* Attività da svolgere *
• 1. Cita dal testo su Cantona il passo che parte dalle parole "I sostenitori del" e si chiude dopo le parole "double campionato-FA Cup.".
• 2. Secondo il testo su Cantona, quante presenze e quante reti collezionò con la Nazionale francese?
• 3. Prosegui il testo su Cantona dopo l'ultima frase riportata.

* Brano di lettura *
▽
Papà sardo,  per gli inglesi molto meglio di Platini e Zidane, nessun compromesso, il bavero alzato, una gragnuola di cazzotti sul muso del presidente del Marsiglia Bernard Tapie che lo aveva sgridato. E all'uscita dal suo ufficio, chiuso con un colpo di tacco, alla body guard disse: «Il capo ha chiesto un bicchiere d'acqua».

Il momento più bello che ricorda da calciatore è quando ha tirato un calcio in faccia al tifoso del Cristal Palace (il famoso KUNG FU CANTONA).

Il celebre «Pensare con i piedi» di Edoardo Galeano potrebbe essere la sua celebrazione anticipata.

Platini disse «Anche Einstein se lo intervistassero tutti i giorni farebbe la figura del cretino». Eric no. «Non ho mai giocato contro un avversario, ma contro l'idea di perdere». «Ho sognato che George Best gioca nella squadra di Dio. Vorrei tanto mi tenesse un posto. Non Dio, Best».

I sostenitori del Manchester United lo elessero "Calciatore del secolo" del club nel 2001. Fu tra i protagonisti della rinascita sportiva della società di calcio inglese negli anni novanta. Dal 1992 al 1997 militò nelle file dei Red Devils, con cui vinse quattro titoli di Premiership in cinque anni, compresi due double campionato-FA Cup.

Piccolo dettaglio: nella stagione in cui Cantona fu sospeso la sua squadra non vinse il campionato.

Con la Nazionale francese conobbe un rapporto controverso, collezionando, comunque, 45 presenze e 20 reti tra il 1987 e il 1995.

Chiusa la carriera ha detto: «Non mi piace fare sempre la parte del buono».

Esce a breve un film dove compare sempre nudo. Il trailer di «You and the Night» si chiude con lui con le mutande abbassate che dice a una pia donna: "Tranquilla, è in modalità notte".
△
* Dati archiviati *
▽
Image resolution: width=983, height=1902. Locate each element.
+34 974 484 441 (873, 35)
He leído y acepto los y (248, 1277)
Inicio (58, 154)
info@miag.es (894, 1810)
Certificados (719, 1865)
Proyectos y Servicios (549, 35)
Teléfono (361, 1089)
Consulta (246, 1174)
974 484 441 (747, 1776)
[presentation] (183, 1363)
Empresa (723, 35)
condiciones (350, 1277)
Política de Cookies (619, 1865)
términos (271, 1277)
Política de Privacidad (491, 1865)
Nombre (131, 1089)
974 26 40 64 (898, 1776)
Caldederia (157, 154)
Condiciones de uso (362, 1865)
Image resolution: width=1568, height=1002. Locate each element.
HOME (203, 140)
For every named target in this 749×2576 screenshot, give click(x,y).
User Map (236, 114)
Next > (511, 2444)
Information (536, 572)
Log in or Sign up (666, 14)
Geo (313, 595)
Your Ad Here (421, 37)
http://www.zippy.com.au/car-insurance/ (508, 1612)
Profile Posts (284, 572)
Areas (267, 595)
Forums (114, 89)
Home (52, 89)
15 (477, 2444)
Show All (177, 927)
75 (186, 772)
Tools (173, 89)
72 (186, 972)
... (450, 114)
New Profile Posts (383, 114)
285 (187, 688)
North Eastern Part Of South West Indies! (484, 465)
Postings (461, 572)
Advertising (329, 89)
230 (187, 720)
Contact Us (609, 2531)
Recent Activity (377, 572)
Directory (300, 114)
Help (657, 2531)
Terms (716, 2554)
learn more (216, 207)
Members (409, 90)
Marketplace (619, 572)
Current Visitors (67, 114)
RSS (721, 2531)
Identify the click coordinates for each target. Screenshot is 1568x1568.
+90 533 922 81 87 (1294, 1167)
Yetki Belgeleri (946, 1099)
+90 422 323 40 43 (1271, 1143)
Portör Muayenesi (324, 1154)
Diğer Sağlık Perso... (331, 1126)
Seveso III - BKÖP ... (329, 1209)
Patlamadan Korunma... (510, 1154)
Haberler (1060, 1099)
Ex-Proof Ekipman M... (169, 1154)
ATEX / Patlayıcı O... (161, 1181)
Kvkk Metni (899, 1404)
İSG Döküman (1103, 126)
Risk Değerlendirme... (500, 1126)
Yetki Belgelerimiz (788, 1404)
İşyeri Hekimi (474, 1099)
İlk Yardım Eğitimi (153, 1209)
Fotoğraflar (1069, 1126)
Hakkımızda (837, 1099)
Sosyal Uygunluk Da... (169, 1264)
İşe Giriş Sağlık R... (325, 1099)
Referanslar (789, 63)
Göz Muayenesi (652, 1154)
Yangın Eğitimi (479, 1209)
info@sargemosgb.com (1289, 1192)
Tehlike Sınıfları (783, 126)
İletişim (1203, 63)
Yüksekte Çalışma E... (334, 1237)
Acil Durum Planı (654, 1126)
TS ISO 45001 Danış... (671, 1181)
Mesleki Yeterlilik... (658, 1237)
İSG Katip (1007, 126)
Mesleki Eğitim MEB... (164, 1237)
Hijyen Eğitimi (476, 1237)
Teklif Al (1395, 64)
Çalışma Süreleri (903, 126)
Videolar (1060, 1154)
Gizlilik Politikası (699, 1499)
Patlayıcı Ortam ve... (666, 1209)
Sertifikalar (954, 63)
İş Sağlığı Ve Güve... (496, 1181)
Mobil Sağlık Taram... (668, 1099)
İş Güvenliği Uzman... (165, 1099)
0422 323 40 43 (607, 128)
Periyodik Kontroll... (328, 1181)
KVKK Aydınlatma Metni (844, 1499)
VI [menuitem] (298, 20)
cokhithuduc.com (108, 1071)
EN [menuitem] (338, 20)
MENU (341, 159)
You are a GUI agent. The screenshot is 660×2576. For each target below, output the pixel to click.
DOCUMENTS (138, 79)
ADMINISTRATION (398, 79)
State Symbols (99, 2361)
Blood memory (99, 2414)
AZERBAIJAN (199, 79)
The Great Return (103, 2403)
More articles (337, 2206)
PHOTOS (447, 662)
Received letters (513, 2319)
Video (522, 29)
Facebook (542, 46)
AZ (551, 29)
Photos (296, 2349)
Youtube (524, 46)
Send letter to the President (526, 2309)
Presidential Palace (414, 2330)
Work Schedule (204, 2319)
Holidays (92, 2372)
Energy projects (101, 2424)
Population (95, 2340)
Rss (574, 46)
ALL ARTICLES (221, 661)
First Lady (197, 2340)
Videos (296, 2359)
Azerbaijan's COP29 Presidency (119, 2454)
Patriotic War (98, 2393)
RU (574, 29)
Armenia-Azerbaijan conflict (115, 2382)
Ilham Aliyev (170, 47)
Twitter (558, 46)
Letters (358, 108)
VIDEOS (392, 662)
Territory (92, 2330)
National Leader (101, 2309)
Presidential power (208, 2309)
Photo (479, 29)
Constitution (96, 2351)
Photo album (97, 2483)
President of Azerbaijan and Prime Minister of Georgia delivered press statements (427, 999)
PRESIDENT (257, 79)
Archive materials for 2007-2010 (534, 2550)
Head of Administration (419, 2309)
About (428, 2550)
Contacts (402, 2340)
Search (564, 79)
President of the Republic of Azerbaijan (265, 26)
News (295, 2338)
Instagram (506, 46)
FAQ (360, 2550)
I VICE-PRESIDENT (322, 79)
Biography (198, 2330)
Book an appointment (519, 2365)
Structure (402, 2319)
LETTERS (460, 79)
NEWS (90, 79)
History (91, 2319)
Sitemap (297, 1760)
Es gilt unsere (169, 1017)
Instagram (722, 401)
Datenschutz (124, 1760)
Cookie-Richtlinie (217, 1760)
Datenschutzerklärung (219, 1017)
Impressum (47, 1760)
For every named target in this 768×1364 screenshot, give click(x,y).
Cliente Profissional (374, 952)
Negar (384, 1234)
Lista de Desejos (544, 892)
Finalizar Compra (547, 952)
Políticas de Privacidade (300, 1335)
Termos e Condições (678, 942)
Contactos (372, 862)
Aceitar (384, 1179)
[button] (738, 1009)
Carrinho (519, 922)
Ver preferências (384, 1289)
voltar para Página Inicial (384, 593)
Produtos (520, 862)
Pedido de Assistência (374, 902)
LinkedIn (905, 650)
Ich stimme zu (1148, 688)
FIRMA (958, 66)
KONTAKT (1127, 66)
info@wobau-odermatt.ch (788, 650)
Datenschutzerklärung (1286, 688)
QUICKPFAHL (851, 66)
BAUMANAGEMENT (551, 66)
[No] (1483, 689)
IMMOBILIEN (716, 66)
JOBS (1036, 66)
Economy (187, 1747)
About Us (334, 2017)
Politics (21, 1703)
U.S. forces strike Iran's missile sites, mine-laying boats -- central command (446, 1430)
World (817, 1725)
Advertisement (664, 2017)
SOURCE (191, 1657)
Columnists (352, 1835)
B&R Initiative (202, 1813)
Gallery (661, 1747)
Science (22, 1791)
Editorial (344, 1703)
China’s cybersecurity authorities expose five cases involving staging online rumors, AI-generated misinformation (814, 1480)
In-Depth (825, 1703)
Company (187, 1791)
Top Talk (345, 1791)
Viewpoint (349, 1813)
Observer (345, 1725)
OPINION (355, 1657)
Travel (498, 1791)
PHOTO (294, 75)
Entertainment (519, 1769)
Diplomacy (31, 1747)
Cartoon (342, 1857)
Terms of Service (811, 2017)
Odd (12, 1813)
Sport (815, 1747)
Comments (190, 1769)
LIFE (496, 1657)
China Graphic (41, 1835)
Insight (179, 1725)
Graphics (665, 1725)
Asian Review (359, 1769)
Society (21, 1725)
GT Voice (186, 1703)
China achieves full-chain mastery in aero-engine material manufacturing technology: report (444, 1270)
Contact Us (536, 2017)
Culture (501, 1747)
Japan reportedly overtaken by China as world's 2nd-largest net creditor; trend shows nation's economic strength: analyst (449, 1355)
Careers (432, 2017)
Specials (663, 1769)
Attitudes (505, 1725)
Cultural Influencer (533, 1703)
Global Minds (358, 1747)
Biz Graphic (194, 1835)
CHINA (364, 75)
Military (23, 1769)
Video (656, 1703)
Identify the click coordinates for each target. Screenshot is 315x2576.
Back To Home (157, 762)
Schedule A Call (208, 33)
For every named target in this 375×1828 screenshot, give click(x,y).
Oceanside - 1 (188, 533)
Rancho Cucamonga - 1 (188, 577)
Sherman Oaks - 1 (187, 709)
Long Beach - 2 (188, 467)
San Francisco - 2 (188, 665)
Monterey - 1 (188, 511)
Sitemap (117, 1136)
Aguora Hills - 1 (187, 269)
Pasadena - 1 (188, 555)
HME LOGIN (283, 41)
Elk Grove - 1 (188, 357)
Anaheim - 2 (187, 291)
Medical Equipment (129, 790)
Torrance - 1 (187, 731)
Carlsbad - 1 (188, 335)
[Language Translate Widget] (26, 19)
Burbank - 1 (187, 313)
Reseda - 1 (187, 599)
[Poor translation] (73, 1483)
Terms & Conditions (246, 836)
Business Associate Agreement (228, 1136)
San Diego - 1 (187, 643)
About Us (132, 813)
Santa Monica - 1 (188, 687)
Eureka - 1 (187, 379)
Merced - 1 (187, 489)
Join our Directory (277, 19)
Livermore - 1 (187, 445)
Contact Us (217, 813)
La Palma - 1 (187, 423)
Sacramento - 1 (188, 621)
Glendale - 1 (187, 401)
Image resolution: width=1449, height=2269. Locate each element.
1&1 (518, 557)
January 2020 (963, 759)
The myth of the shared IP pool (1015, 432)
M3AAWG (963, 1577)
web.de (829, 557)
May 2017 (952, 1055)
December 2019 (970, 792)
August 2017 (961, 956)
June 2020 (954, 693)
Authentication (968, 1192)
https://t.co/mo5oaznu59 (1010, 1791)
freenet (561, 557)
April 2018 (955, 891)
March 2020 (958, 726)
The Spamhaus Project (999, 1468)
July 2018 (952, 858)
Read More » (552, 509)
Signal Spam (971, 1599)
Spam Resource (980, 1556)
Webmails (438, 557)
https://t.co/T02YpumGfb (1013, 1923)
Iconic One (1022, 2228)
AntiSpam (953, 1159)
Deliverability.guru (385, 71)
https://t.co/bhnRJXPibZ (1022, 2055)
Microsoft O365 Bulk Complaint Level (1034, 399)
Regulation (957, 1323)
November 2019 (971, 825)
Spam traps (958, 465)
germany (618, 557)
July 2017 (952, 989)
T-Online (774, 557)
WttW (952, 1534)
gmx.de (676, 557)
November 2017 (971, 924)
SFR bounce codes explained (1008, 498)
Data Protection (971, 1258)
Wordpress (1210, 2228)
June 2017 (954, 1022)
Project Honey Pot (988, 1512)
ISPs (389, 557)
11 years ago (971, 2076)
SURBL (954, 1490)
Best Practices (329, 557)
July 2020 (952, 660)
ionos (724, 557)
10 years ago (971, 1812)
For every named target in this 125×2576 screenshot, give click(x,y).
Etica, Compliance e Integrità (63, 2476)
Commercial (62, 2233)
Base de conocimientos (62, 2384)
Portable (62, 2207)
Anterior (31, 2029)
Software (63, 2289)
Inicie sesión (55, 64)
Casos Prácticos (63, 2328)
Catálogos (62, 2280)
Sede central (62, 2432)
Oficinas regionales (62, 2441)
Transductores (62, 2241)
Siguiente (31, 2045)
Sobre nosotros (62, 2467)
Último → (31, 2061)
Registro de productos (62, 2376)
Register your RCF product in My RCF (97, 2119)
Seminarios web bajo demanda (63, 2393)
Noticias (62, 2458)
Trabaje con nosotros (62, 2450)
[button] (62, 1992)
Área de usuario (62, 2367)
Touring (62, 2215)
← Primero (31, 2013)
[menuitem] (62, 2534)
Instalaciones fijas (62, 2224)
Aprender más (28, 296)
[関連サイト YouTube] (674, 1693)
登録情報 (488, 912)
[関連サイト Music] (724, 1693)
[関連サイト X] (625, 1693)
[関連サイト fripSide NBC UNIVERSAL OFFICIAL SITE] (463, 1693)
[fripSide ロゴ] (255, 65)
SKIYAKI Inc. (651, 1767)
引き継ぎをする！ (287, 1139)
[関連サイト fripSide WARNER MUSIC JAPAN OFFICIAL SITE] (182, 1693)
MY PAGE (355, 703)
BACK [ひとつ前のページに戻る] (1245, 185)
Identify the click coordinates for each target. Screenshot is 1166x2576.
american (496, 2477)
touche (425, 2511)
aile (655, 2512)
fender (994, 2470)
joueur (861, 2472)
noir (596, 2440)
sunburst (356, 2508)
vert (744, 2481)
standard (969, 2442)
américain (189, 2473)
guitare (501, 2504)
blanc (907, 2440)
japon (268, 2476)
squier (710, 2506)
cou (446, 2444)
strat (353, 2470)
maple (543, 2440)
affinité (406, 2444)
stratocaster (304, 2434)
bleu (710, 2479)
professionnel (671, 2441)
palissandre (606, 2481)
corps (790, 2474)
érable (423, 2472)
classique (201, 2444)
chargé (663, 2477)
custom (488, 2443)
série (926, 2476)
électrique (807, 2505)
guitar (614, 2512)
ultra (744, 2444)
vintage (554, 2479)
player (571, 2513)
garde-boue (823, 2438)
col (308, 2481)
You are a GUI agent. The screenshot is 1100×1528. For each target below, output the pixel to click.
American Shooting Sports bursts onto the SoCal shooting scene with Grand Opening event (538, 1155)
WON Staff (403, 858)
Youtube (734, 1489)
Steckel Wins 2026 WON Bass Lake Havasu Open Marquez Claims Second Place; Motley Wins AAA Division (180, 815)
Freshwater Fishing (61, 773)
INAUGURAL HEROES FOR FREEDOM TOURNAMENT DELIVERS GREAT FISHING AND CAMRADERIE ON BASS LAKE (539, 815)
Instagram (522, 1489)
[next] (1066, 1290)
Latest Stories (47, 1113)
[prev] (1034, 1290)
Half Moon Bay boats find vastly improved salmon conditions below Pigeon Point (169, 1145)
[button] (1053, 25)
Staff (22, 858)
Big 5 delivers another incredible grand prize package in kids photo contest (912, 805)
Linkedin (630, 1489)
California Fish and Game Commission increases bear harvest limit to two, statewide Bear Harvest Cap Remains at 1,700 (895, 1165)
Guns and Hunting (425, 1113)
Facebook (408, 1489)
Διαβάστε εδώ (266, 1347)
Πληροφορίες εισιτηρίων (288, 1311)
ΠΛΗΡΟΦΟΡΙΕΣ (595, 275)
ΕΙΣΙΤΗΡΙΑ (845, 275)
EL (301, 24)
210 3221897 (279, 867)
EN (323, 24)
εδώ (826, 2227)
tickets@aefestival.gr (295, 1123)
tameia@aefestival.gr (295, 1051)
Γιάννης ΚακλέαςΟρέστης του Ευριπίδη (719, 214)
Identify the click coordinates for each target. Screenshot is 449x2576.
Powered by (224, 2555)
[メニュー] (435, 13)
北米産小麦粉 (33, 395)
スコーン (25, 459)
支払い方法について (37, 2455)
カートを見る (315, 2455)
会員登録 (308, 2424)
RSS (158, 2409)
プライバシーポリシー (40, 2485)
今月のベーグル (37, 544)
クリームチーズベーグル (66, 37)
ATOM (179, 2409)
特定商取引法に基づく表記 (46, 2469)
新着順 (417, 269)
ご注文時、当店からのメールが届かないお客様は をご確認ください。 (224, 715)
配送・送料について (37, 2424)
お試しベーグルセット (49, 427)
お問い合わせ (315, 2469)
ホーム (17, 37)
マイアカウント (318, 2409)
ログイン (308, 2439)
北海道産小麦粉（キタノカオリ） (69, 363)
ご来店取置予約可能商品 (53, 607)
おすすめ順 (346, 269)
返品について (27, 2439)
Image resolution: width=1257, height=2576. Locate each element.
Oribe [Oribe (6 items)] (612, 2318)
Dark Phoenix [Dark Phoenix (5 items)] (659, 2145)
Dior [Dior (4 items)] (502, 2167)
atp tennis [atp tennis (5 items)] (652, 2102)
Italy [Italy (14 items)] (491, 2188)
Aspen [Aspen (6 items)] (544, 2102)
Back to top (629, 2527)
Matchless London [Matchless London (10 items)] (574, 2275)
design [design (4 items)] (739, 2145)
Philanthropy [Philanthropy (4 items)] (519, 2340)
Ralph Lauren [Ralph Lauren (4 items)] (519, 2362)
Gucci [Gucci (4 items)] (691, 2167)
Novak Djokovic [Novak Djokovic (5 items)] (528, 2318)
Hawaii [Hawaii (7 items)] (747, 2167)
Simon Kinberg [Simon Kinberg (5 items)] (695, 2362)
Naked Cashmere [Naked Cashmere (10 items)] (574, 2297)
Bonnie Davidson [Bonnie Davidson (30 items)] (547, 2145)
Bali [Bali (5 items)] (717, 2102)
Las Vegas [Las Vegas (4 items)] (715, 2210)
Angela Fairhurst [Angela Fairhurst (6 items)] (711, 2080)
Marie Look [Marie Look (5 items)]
△
* Soluzioni delle attività *
• 1.
I sostenitori del Manchester United lo elessero "Calciatore del secolo" del club nel 2001. Fu tra i protagonisti della rinascita sportiva della società di calcio inglese negli anni novanta. Dal 1992 al 1997 militò nelle file dei Red Devils, con cui vinse quattro titoli di Premiership in cinque anni, compresi due double campionato-FA Cup.

• 2. 45 presenze e 20 reti, tra il 1987 e il 1995.

• 3.
I FILOSOFI DEL CALCIO: VUJADIN BOSKOV

"SE VINCIAMO SIAMO VINCITORI
 SE PERDIAMO SIAMO PERDITORI"

Condottiero di uno sport veramente bizzarro, dove ci si danna per conquistare la palla e subito dopo la si scarica sui piedi di un altro, Vujadin Boskov è stato il più logico dei maestri, il saggio più irridente, la guardia più arcigna contro chi vorrebbe complicare la semplicità del calcio, l'unico che abbia speso le proprie energie per favorire la sua comprensione.

Alcuni aforismi sono ancora citati quando si vuole ammonire qualcuno capace solo di sfoggiare chiacchiere e distintivi: «Rigore è quando arbitro fischia», «Partita finisce quando arbitro fischia», «Squadra che vince scudetto è quella che ha fatto più punti», «Quando fai 2-0, vinci», «Chi non tira in porta non segna».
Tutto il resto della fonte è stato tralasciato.